Matignon promet plutôt des aides ciblées, vers les ménages les plus fragiles tout d'abord. Prendront-elles la forme de chèques comme le chèque énergie ? De primes comme la prime inflation de 100 euros versée à près de 38 millions de Français entre décembre et mars ? Pas sûr. Le gouvernement cherche la martingale pour aider les plus gros rouleurs, ceux qui utilisent le plus leur véhicule, notamment pour travailler.
Aides aux ménages mais aussi aux entreprises
Il promet aussi de ne pas oublier les entreprises mais là encore, le soutien promet d'être réservé à celles qui en ont le plus besoin, secteur par secteur. En premier lieu, le gouvernement aidera celles qui sont très dépendantes du carburant. Jean Castex a ainsi déjà cité "le cas des pêcheurs, dont la flotte est très consommatrice en carburant". Ainsi, il pourrait comme il l'a évoqué envisager "un abaissement des charges sociales et portuaires". L'idée d'un bouclier tarifaire - temporaire- comme bénéficient les ménages est aussi à l'étude.

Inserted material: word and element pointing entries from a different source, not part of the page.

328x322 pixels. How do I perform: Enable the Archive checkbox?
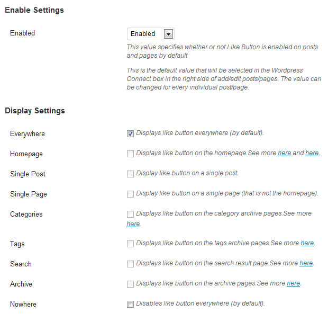130,284
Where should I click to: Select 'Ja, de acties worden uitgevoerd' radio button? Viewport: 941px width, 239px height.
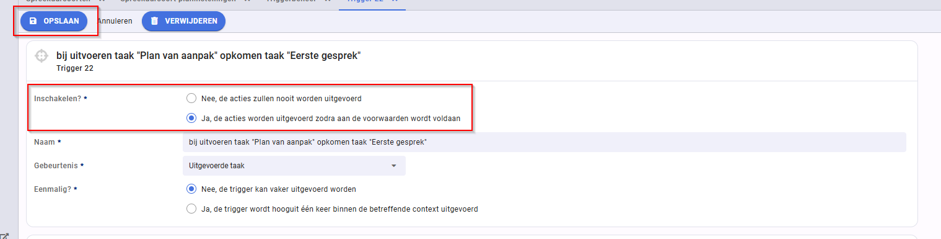pos(191,118)
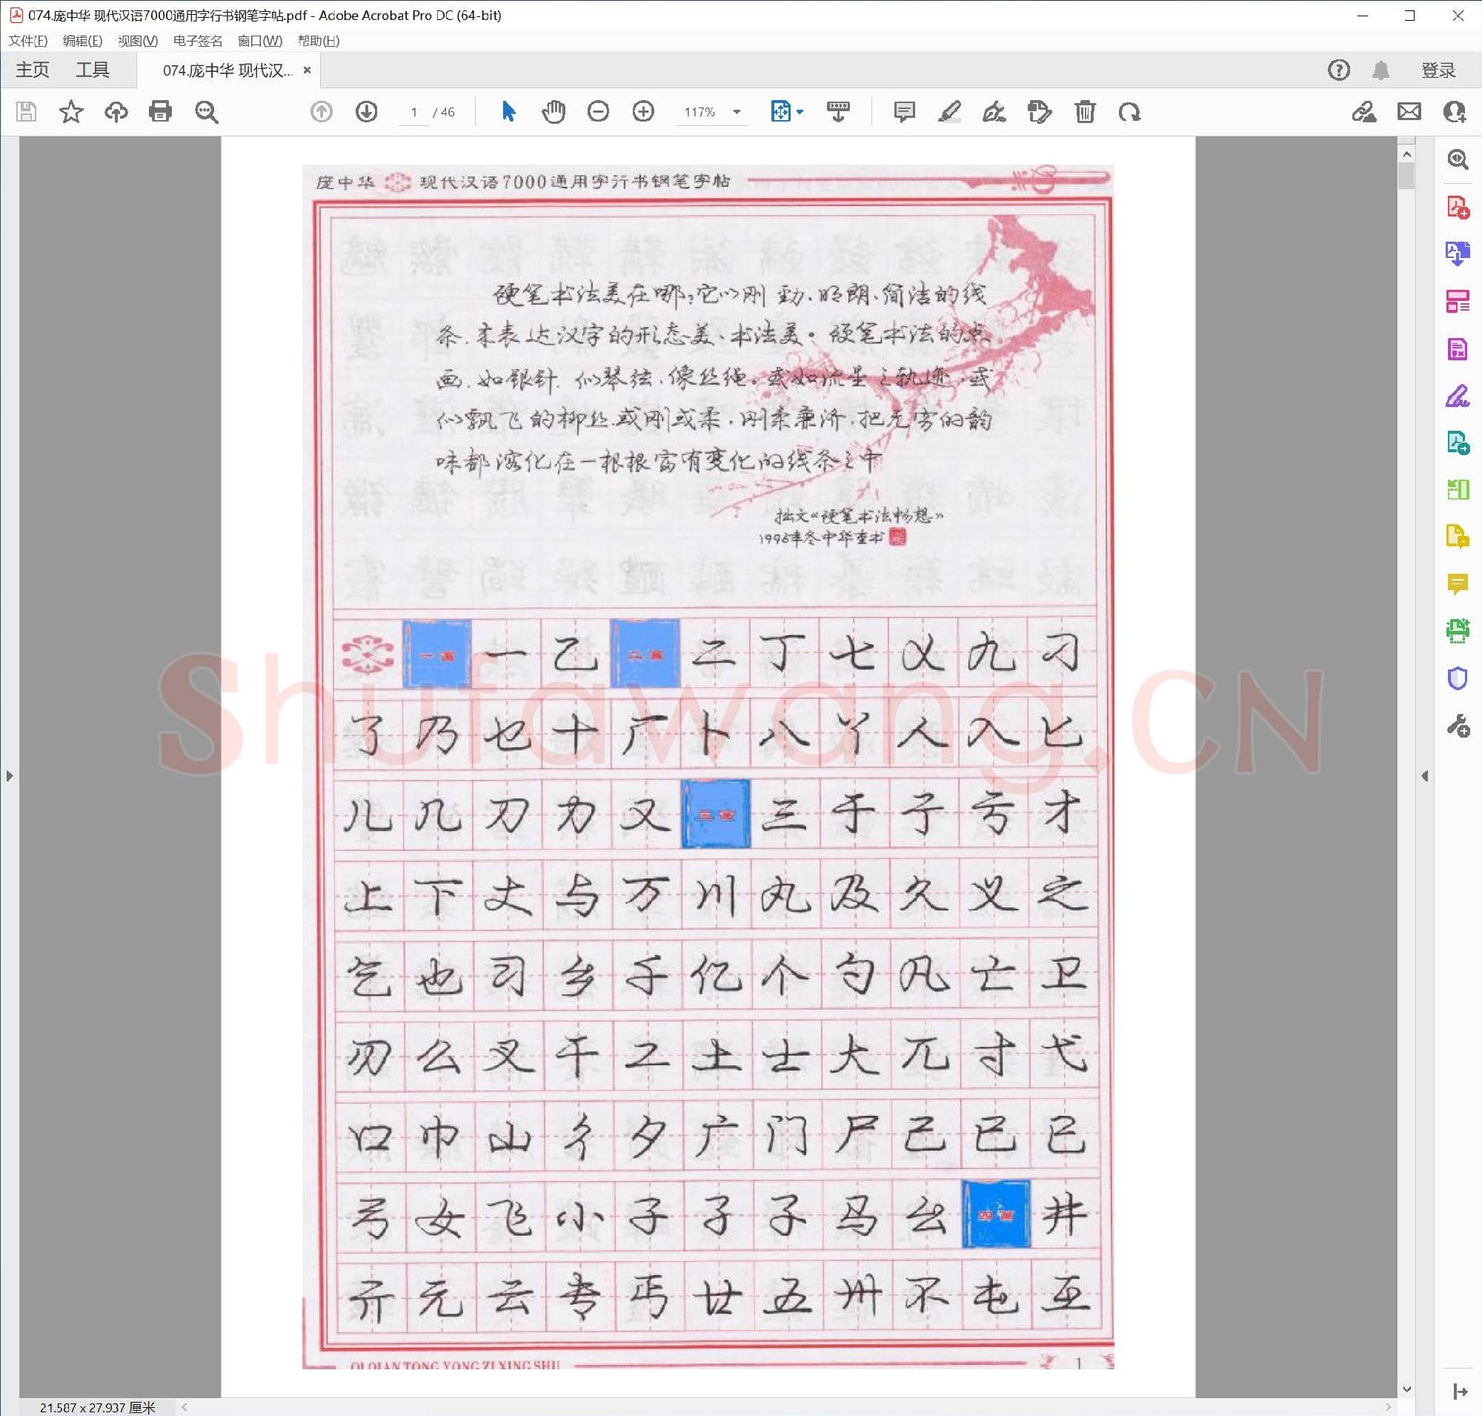Delete pages using the trash icon
Image resolution: width=1482 pixels, height=1416 pixels.
[1084, 112]
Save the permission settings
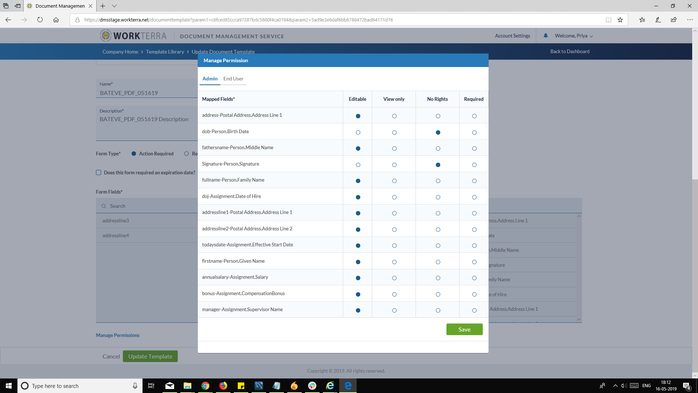698x393 pixels. (x=464, y=329)
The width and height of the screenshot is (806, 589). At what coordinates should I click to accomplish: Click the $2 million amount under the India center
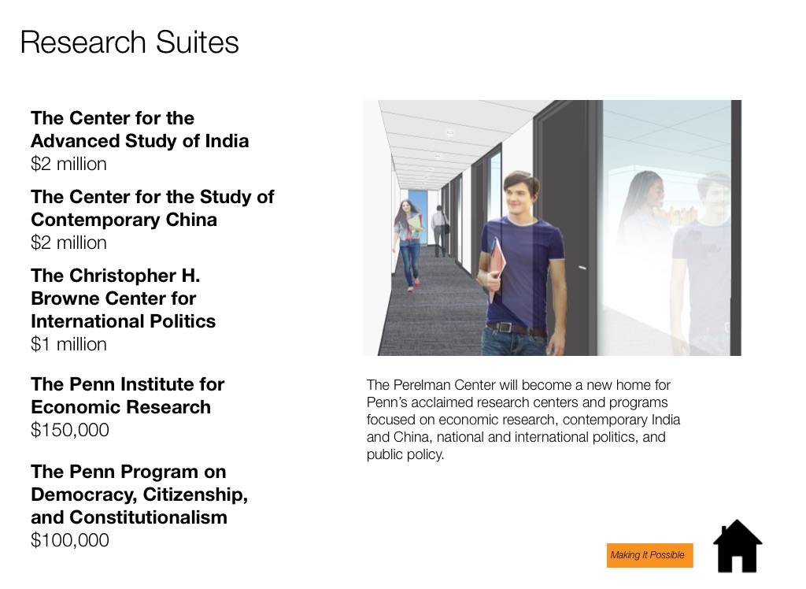pos(68,164)
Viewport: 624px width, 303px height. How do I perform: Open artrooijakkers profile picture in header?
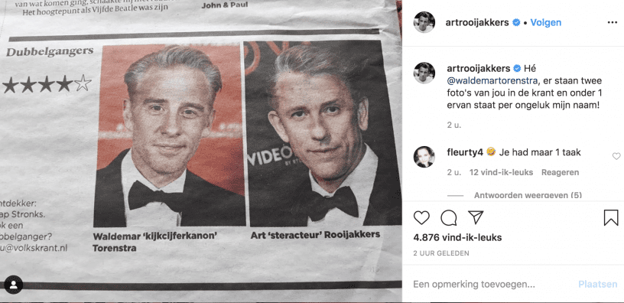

L'objectif de ce plan de résilience est aussi, insiste Matignon, d'orienter les investissements à plus long terme, pour nous rendre "moins dépendants structurellement du gaz russe", c'est-à-dire "plus souverains". C'est aussi un credo répété par Bruno Le Maire, ce mardi, juste avant le démarrage d'un sommet à Bruxelles avec les ministres de l'Economie et des Finances de la zone euro.
Matignon volera aussi aux secours des entreprises très exposées au marché russe, comme Renault, ou Engie.... etc... ou dépendantes, pour leur production, de pièces venant de Russie et d'Ukraine. Selon la CPME, près de 2000 sociétés sont directement exposées à ces marchés. Parmi les mesures souvent évoquées pour les aider : le chômage partiel. Il pourrait faire son grand retour pour les entreprises qui doivent suspendre leurs lignes de production. Si le dispositif est encore en action, le taux de prise en charge a beaucoup baissé. Les organisations patronales demandent au gouvernement de le remonter comme au plus fort de la crise du Covid.
Jean Castex présentera ce mercredi en fin d'après-midi, au cours d'une conférence de presse, ses arbitrages.